A quien le avisa de que se documente con cuidado, responde ya con choteo: “No habrá historiadores. Ni material fuente. Ni lecturas. Solo vamos a hacer esta mierda hasta que nos guste la historia. Y también habrá dragones. Y un halcón milenario”.

Esa osadía ignorante –typically spanish– produce vergüenza ajena, porque Simon es un insobornable maestro del contar. Pocos saben tratar materiales tan inflamables como la violencia, el racismo, la desigualdad, la corrupción, la democracia devaluada y la degradación mediática, con humanidad pero sin sentimentalismo –el viejo plumilla y sus socios odian el sensacionalismo–; tomando partido, sí: en el respeto a los vencidos y a los olvidados, en un valeroso intento de remendar la Historia para devolverles la dignidad perdida a través de la ficción en una lucha enconada contra el caos. La estructura de The Wire ordena ese caos en una narrativa rigurosísima pero abrupta, donde no hay explicación obvia ni peripecias clásicas ni acción trepidante ni cliffhangers. Solo lugares y la gente que vive en ellos. Como Avon Barksdale: la calle, la esquina, el traficante; Bubbles, la fragilidad del yonki, la bondad abandonada; Frank Sovotka, el obrero vencido; Tommy Carcetti, la ambición política, o McNulty, policía rebelde sin objetivo ni rumbo. También Stringer Bell, un Michael Corleone –sin idealizar– empeñado en convertirse en empresario legal. Su historia es seguramente la más explícita en la crítica a la cultura del capitalismo, en la que el gánster es engañado y vencido por gánsteres mucho más poderosos: los políticos. Y, por supuesto, Omar Little: el enviado de Ares, dios de la guerra, sacrificado en su altar.

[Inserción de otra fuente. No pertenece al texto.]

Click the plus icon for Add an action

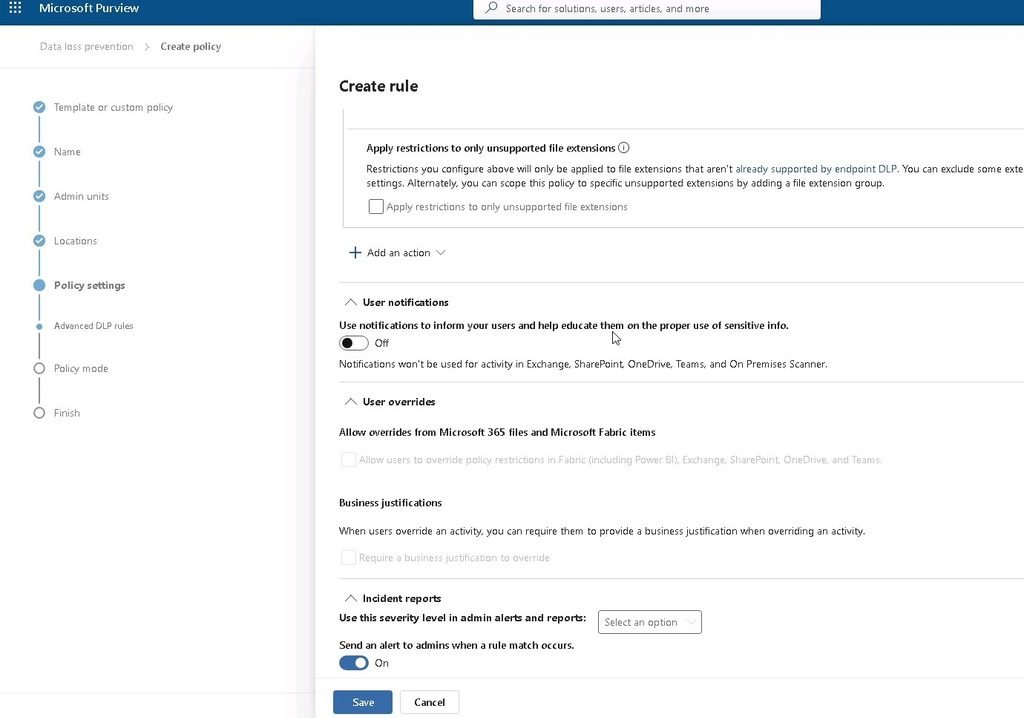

Historia de historias que no esconde, que no busca el efecto ni la resolución tranquilizadora, The Wire va calando en el espectador como una lluvia fina que envuelve, penetra y luego, convertida en pedrisco, machaca. Hasta la lágrima. Realismo lacerante de emoción, en un universo escrito con rabia, respeto y amor.

Diez años han pasado desde el último capítulo. Pero no quedamos huérfanos porque todo sigue ahí, y su creador, también. La historia continúa.